Outdoor advertising is more traditional than we tend to think. In fact, it’s been in use since ancient times, when the writing system was invented and spread to the masses.
Earliest examples of outdoor media were discovered in Egypt on a stone post which said: “I’m Reno, from Crete, by the will of the gods, interpret dreams”. There were also lots of findings of monuments and hieroglyphs, which were used to describe country law, so that passers by and travelers could be acknowledged before entering. Many commercial messages were also found during excavations of ancient cities and on cliffs of trading routes.
Evolution of trading and advertising led to development of different ways which consumers decision could be influenced with. Streets of ancient Rome were flooded with paintings that advertised gladiator fights, hunting shows, bars and bathing services.
Middle ages were rough on the outdoor advertising, leaving them with the format of signboards. Their main purpose was to point to the location that provided services, wall posters and paintings were used less frequently. Signposts had an easily readable design, metal body and portrayed tools or products used in one’s service.
The era of renaissance wasn’t very different from the middle age. Because huge amount of people still couldn’t read, signposts didn’t have letters written on them. However, this only pressured people to find ways how to make more impact through images.

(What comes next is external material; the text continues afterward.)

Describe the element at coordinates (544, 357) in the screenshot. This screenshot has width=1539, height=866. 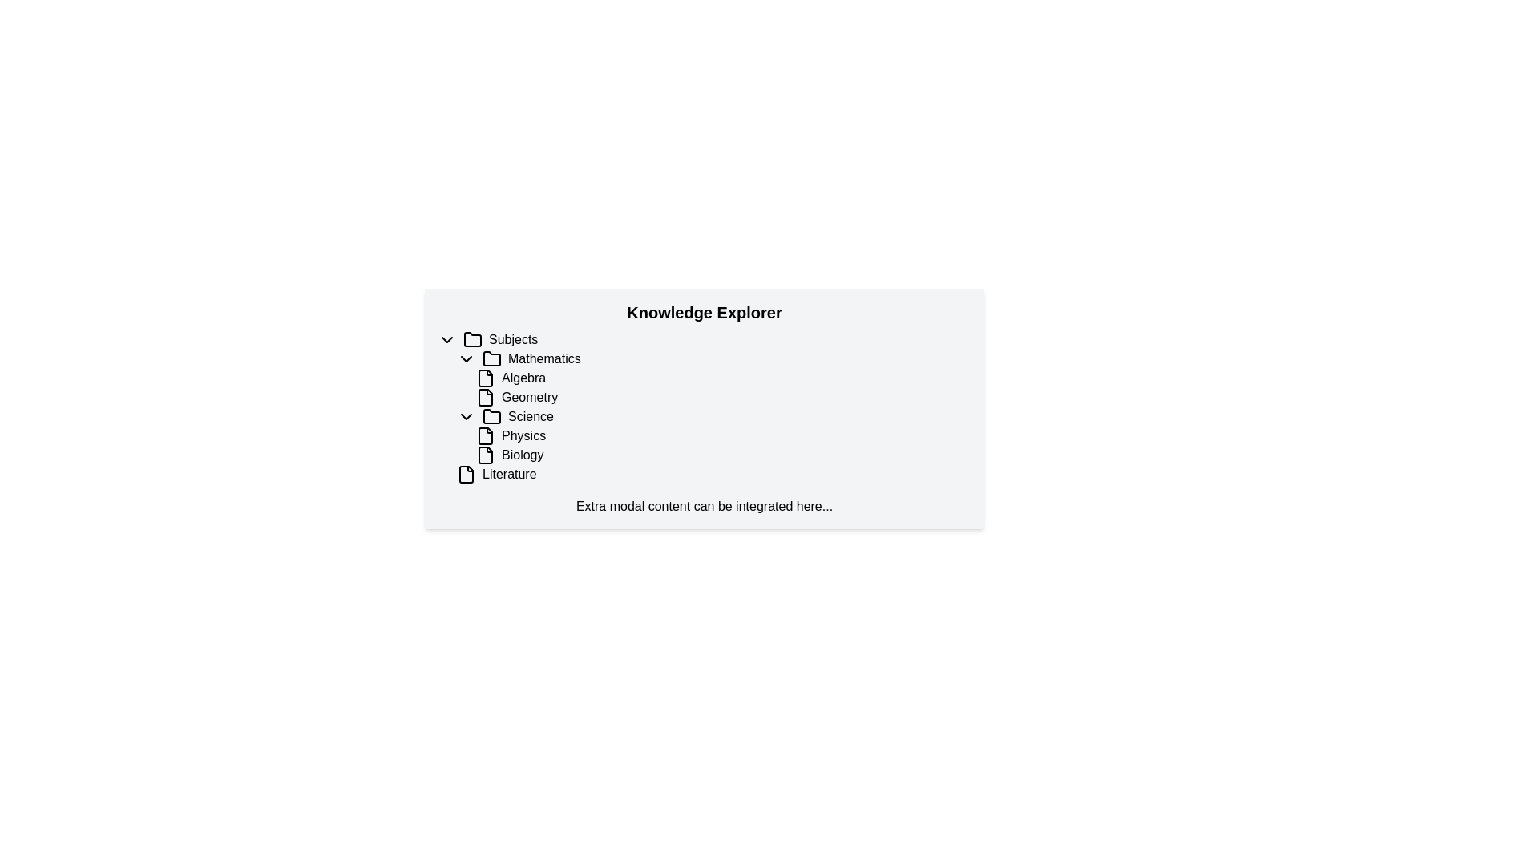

Outdoor advertising changed when in 1450, Johannes Gutenberg, under the influence of asian primitive examples, invented movable type printing – Gutenberg Press. Advertising started to change into more modern, recognizable form and first handbills appeared. The lithographic process was perfected in 1796, which later gave rise to the illustrated posters.
The 19th century was the period of fundamental scientific breakthroughs. Huge amount of innovations brought up effectiveness and productivity in many industries and led to production overflow. Stocks stuffed with different products caused the need for more active advertising. The 19th century also led to some establishment in traditions of outdoor advertising, in addition their role changed from simple pointers to more eye-catching creatives. For example, most bakeries had big wooden gilded pretzels hanging above their stores, shoe shops had gilded boots above their door, clock shops had big metal or wooden pocket watches with the owners last name.

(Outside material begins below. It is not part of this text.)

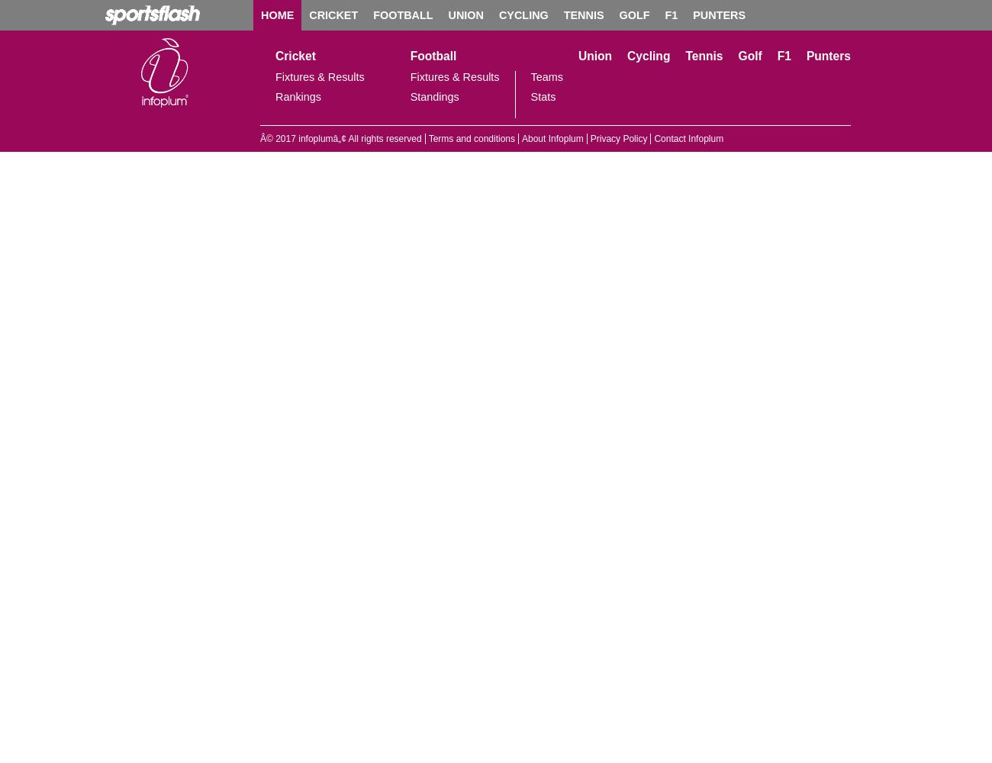 The width and height of the screenshot is (992, 763). Describe the element at coordinates (749, 55) in the screenshot. I see `'Golf'` at that location.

Meanwhile in the US, merchants were developing local roadside advertising. They painted signs or glued posters on walls and fences, so that passers by could see that establishments up the road sold horse blankets, rheumatism pills and other useful items.

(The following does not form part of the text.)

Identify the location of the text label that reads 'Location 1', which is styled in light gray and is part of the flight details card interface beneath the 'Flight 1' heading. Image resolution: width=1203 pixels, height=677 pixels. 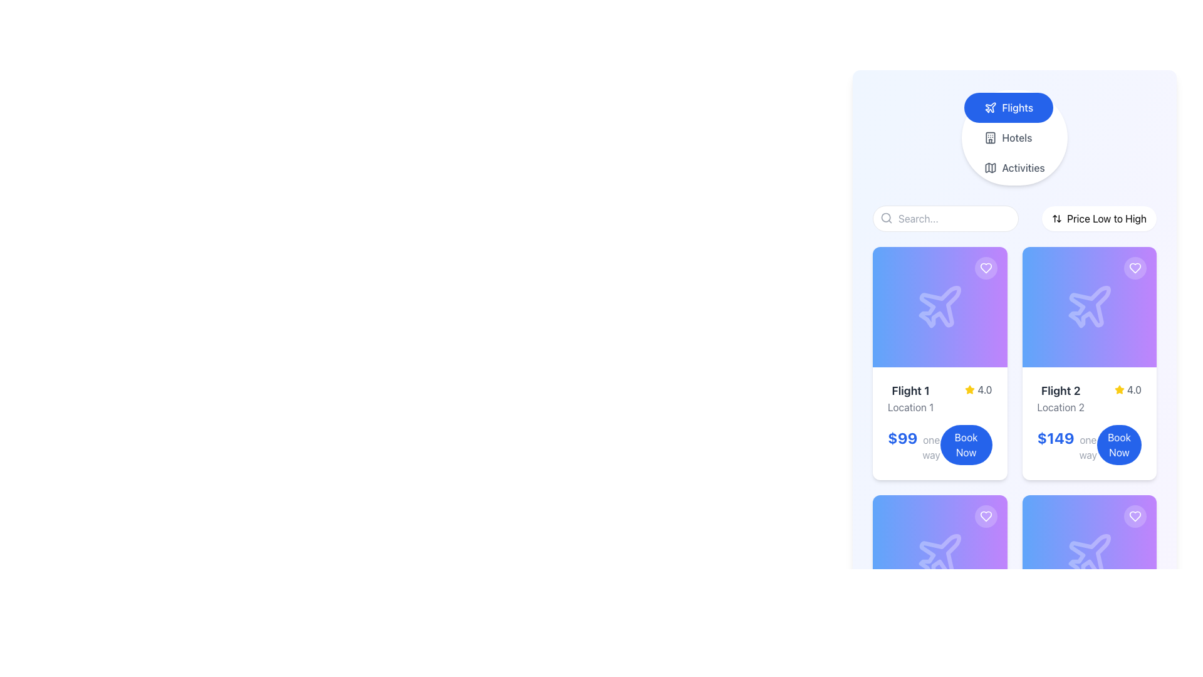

The 20th century was a heyday for outdoor advertisement, main reason for it was the development of outdoor media in the United States of America. It all started when in 1900, a standardized billboard structure was established in US and initiated the boom of billboard campaigns. Many big companies began mass-producing billboards, because they were sure that their creatives will fit everywhere. By 1915, The National Outdoor Advertising Bureau had formed, to serve the needs of advertising agencies, and by the 1920s the first outdoor advertising company was listed on the New York Stock Exchange. In addition, with the arrival of affordable automobiles, roadsides started to become a popular location for billboards.
Over in Europe, in 1962, French outdoor company JCDecaux introduced advertising in bus shelters. A popular outdoor media platform since its debut, bus shelters were built at no cost to municipalities and relied on ad revenue for their upkeep.
Over time, the industry has expanded to a large variety of different outdoor advertising formats. As a result, the name “out-of-home advertising” became more widely used, as companies offered new non-outdoor locations with an increasingly diverse selection of formats including: billboards, street furniture, tube and bus advertising, cinema, and digital place-based screens.